At this time the diffuse nuclear chromatin condenses to form visible chromosomes. These actually consist of two identical sister chromatids formed during interphase. The sister chromatids are joined together at their centromere. Dynamic spindle fibers repeatedly extend and retract from the centrosome. When a fiber encounters a kinetochore, it binds to the kinetochore, ceases extending and retracting, and is now called a kinetochore fiber. It is as if centrosomes send out “feelers” to find chromosomes.

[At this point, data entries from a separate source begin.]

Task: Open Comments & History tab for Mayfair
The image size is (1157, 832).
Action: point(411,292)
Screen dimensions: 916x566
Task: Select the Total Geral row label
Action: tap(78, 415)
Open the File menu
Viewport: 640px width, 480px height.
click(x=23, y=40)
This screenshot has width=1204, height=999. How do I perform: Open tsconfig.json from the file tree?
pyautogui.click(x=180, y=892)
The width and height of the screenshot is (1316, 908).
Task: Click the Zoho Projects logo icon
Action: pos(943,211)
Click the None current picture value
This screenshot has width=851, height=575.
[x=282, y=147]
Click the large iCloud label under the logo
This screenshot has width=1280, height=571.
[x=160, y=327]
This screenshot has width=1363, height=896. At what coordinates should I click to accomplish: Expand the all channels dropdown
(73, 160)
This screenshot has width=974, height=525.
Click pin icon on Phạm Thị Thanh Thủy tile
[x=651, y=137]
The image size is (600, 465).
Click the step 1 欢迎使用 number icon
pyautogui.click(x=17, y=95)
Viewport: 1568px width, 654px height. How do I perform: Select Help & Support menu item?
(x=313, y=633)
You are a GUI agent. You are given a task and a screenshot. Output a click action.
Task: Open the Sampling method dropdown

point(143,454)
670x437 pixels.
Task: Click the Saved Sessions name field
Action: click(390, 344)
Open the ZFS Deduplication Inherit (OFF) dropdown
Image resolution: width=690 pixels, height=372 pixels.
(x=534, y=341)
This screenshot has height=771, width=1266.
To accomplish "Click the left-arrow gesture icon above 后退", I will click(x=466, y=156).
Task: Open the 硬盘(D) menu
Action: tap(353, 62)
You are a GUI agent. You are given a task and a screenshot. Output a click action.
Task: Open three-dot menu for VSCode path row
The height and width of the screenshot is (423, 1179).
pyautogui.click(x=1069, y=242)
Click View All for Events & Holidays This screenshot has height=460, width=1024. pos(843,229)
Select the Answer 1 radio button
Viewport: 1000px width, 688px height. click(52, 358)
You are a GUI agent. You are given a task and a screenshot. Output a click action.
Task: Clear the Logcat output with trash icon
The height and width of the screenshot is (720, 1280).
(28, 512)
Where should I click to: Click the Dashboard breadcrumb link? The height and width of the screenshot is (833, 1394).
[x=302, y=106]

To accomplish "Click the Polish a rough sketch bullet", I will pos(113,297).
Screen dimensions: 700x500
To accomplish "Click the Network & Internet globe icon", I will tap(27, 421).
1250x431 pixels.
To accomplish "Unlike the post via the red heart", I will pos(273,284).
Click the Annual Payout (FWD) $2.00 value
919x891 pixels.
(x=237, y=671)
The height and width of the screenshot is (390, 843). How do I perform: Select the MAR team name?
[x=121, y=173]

Figure 3-23 A microtubule is composed of 13 strands of tubulin molecules, and each molecule is a dimer. Tubulin dimers are added to and removed from the (+) end of the microtubule more rapidly than at the (−) end. |
Metaphase
Each centromere has two kinetochores, and each of the kinetochores is attached to one of the centrosomes by a kinetochore fiber. By a kind of tugof- war during metaphase, the condensed sister chromatids are moved to the middle of the nuclear region to form a metaphasic plate (Figure 3- 24). The centromeres line up precisely on the plate with the arms of the chromatids trailing off randomly in various directions.
Anaphase
The single centromere that has held the two chromatids together now splits so that two independent chromosomes, each with its own centromere, are formed. The chromosomes move toward their respective poles, pulled by the kinetochore fibers. This phase is often called anaphase A. The arms of each chromosome trail along behind as the microtubules shorten to drag the chromosomes along. Present evidence indicates that the force moving the chromosomes is disassembly of the tubulin subunits at the kinetochore end of the microtubules.
As the chromosomes approach their respective centrosomes, the spindle lengthens, and the centrosomes move farther apart. This is anaphase B. The mechanism of this movement appears to involve the interdigitating free ends of the polar fibers. Tubulin in these microtubules has other protein molecules associated with it that serve as “motor molecules.” These motor molecules interact with the adjacent fiber (or motor molecules on the adjacent fiber) and push the two halves of the spindle away from each other.
Telophase
When daughter chromosomes reach their respective poles, telophase has begun. Daughter chromosomes are crowded together and stain intensely with histological stains. Spindle fibers disappear and chromosomes lose their identity, reverting to a diffuse chromatin network characteristic of an interphase nucleus. Finally, nuclear membranes reappear around the two daughter nuclei.